Given exercise 1 => Copy the part of the rows that starts with the line containing "Screen dimensions: 1527x562" and continues to the end of the rows, both ends included, without any changes.

A decade ago, Bitcoin’s developer—a mysterious figure (or group) known as Satoshi Nakamoto—sought to create an anonymous medium of exchange that could be used securely over the internet, impervious to easy duplication or being counterfeited. The solution it came up with was blockchain, which combines digital encryption with distributed-network technology to provide a means of exchange that needs no central authority, such as a government or bank, to facilitate and support the transfer of value.

Hashing It Out

Blockchain is what’s known as “distributed ledger technology.” Regarding Bitcoin, for example, it’s a series of digital records that together form an unbreakable string of financial transactions.

Successive transactions are linked using a cryptographic function called a “hash,” which takes input data of a given nature and creates unique output data from it. For Bitcoin, the hash function will accept input data of any length of numbers relating to each transaction but generate an output of fixed length. Each transaction in the chain is represented by a digital record (a “block”) that includes transaction data and a time stamp.

In addition, each block contains a cryptographic hash of the previous block in the chain. This fixed-output summary can then be compared to prior outputs in related transactions to detect whether the input has been altered. With Bitcoin, then, an input resulting in a new and different hash value output might indicate an unauthorized transaction in the input data, or an attempted counterfeit.

Strength in Numbers

The integrity of the Bitcoin blockchain is bolstered by the proliferation of copies of the entire ledger across a network of dedicated nodes, and the requirement of consensus among these nodes for acceptance of additions to the chain—security features that make it difficult and costly to alter it.

Blockchain is not without drawbacks. As implemented in Bitcoin, the process consumes enormous amounts of computing power, which has widely documented knock-on environmental consequences. Encryption consumes another precious commodity—time—which limits the speed at which new transactions become valid—Bitcoin’s blockchain is by definition open and public, necessitating the participation of self-appointed volunteers—known as Bitcoin miners—who provide the nodes and computing power needed to operate the system. What’s more, the Bitcoin blockchain has not yet been fully vetted by the kind of widespread use that would reveal potential significant systemic vulnerabilities.

Secure, Reliable Recordkeeping

Increasing numbers of mainstream professions outside the opaque realm of cryptocurrencies are beginning to recognize blockchain’s potential for secure, reliable recordkeeping: real estate, personal property, chain-of-custody provenance for documents or works of art, notarization and enforcement of escrow agreements, and more. Property sales and transfers might henceforth be embodied in a blockchain ledger, potentially lowering governments’ cost of maintaining public land records.

Pilot projects of this nature have been launched by governments in the U.S. and abroad. The government of Estonia, for example, has implemented a blockchain solution for storing and processing citizens’ health records.

Another promising area: cross-border and supply-chain transactions. Ideally, blockchain would enable all parties in a string of transactions to verify the performance and payment information provided by all manner of remote parties.

Records supplied =>
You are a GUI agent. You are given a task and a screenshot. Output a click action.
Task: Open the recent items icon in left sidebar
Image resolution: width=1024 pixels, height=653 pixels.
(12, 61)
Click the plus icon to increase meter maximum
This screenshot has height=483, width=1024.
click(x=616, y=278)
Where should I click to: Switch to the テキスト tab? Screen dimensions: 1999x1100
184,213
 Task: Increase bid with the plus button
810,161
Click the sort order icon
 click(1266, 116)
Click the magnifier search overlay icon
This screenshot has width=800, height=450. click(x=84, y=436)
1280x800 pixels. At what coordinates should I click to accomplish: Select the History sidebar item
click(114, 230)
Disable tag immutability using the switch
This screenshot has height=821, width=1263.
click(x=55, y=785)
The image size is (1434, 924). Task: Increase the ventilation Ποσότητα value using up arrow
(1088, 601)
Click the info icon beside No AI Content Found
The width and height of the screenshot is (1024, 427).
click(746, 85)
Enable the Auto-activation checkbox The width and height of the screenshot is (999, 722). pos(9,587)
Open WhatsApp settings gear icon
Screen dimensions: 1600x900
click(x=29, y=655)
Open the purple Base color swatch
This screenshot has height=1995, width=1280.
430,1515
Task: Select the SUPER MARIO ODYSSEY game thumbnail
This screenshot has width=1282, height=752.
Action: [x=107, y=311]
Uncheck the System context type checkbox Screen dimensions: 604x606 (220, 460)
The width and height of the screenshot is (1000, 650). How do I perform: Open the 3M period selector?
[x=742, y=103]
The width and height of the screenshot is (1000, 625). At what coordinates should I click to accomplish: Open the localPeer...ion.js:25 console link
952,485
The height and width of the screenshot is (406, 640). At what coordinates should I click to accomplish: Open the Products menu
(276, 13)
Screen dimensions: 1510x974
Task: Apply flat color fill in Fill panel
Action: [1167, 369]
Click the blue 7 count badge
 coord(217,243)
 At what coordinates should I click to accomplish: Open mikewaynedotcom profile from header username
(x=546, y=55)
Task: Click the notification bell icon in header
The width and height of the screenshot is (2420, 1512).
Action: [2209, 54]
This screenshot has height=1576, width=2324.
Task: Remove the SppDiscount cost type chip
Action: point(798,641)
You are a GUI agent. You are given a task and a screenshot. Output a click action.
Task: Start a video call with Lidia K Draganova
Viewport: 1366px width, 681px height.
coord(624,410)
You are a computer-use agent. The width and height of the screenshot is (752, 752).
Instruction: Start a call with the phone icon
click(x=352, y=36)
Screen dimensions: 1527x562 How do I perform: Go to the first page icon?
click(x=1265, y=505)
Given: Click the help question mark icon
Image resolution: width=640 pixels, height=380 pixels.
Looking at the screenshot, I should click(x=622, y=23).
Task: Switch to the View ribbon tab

Given exercise 2 => List every section heading in the text on blockchain.

Complete output 1 =>
Screen dimensions: 1527x562 How do I perform: Go to the first page icon?
click(x=1265, y=505)
Given: Click the help question mark icon
Image resolution: width=640 pixels, height=380 pixels.
Looking at the screenshot, I should click(x=622, y=23).
Task: Switch to the View ribbon tab

Complete output 2 =>
Hashing It Out
Strength in Numbers
Secure, Reliable Recordkeeping